## Excerpt provided
But hey, I really am starting to like DAGGER a whole lot more than I usually do, perhaps because it's one of the last of a dying breed (that I can anyone who's read this blog knows they still come out once in a blue ball!) and somehow sitting back in an easy chair and reading something like this is a whole lot more comfier'n sitting at a computer and typing/scrolling away. Latest ish is a wowzer, complete with an interview Hinely did with Babylon Dance Band/Antietam frontlady Tara Key (where she comes off like an everyday reg'lar rock fan...maybe I shouldn't've pissed all over her platters back then even if it seemed the proper thing to do!) and David Rick from Phantom Tollbooth. I guess Hinely has a thing for the eighties the same way I have one for the seventies. The piece on favorite old time record shops was boss, reminding me of the fun I used to have pouring through bins even if the only thing I could afford were cutouts and maybe a single. Too bad, because all of those records I would have loved to have owned'd cost me upwards of a few bank accounts these days but whatever, it's always nice to give DAGGER an eyeballing even if reading the reviews only tends to make me wonder...when exactly did I stop having that hankering for what was once called underground rock, and could it REALLY have been over a quarter-century ago???

## Provided data
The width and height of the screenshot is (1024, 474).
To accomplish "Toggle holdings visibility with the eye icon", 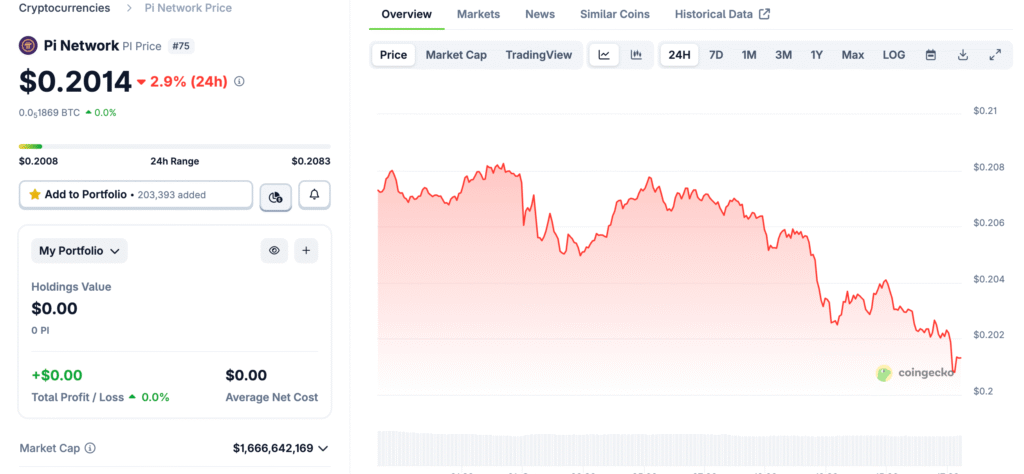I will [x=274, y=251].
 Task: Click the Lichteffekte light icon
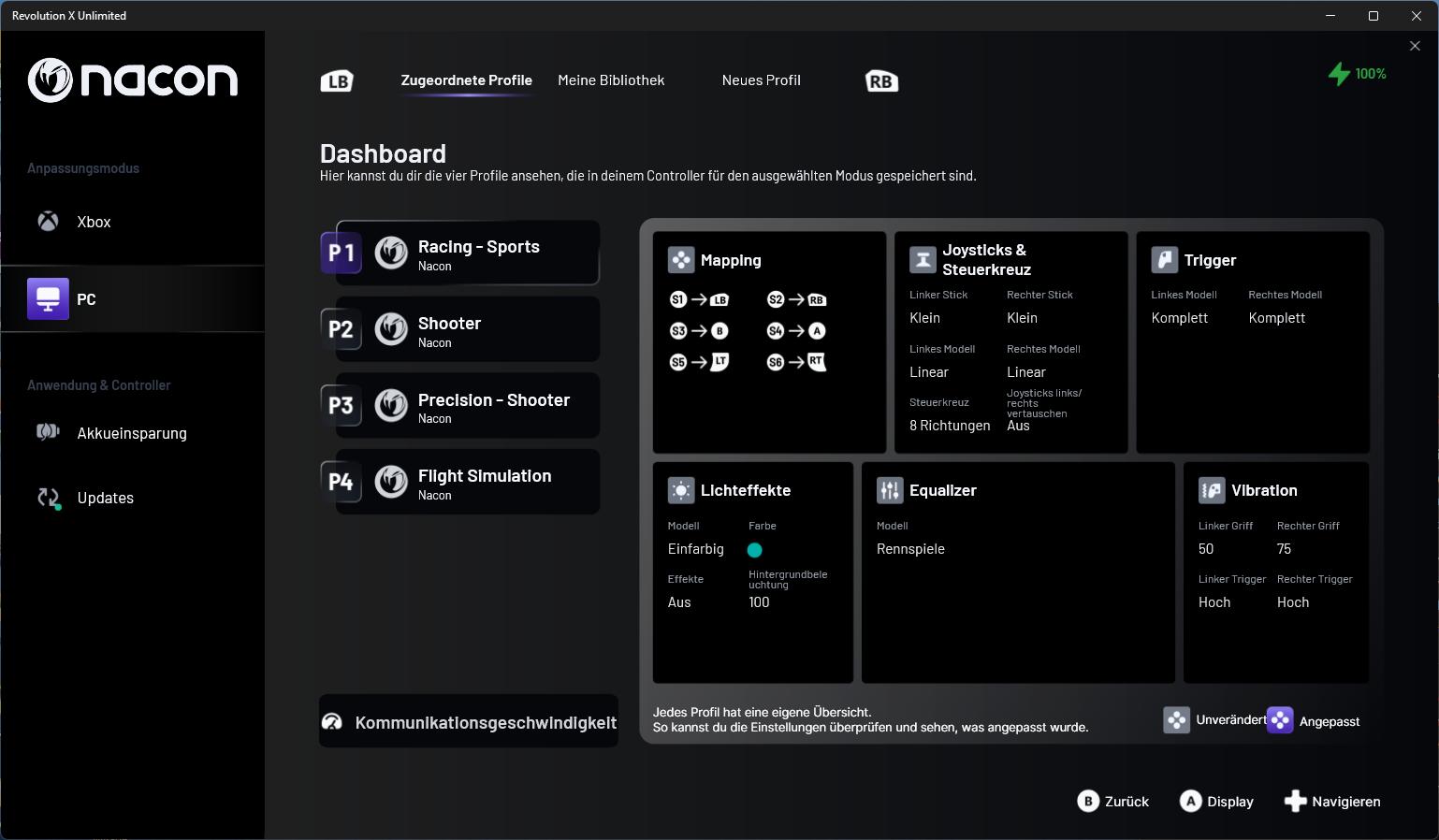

## What to work on
Continue the blog post above about the fanzine DAGGER, starting after its last sentence.

## Output below
Larry Young-GROOVE STREET LP (Prestige)

The first of the Young LPs I got via my last Forced Exposure order, this 'un one of if not thee first Young album recorded for Prestige way back when the budding organist was but a mere 21 years of age. Great early-sixties vibe to it with a heavy r-n-b bent that coulda gotten this slapped in at least two sections of your local record shop. Even at this early age Young was a pretty good master of the jazz/blues organ mode and not only that but he really had the keen sense to balance himself between stoic jazz standards and all out organ romps (like the title track) which coulda hit the local charts with a little editing and perhaps a lotta push. And it all ends with a tribute to John Coltrane which just goes to show you that at one time that great saxman had been fermenting a rather huge following, and not amongst goony hippie dorks who grew into latte-sipping Euclids still mourning the loss of their local Borders!
Bill Popp & The Tapes-25X30 CD ( or you can try CD Baby like I did)

Speaking of obscure New York groups (like I usually am), Bill Popp and the Tapes were but one of about a quadrillion of 'em trying to make themselves known in the burgh during the GA of underground hankerin's and beyond! But while many of these outta-nowhere group seemed to go by the wayside within the span of a few gigs, Popp managed to keep his Tapes going for nigh on thirty-plus years which must be a record for such a group that never was able to latch onto a big label deal or get alla the hotcha panting local rock critics to get their noses outta Madonna's hiney to take notice!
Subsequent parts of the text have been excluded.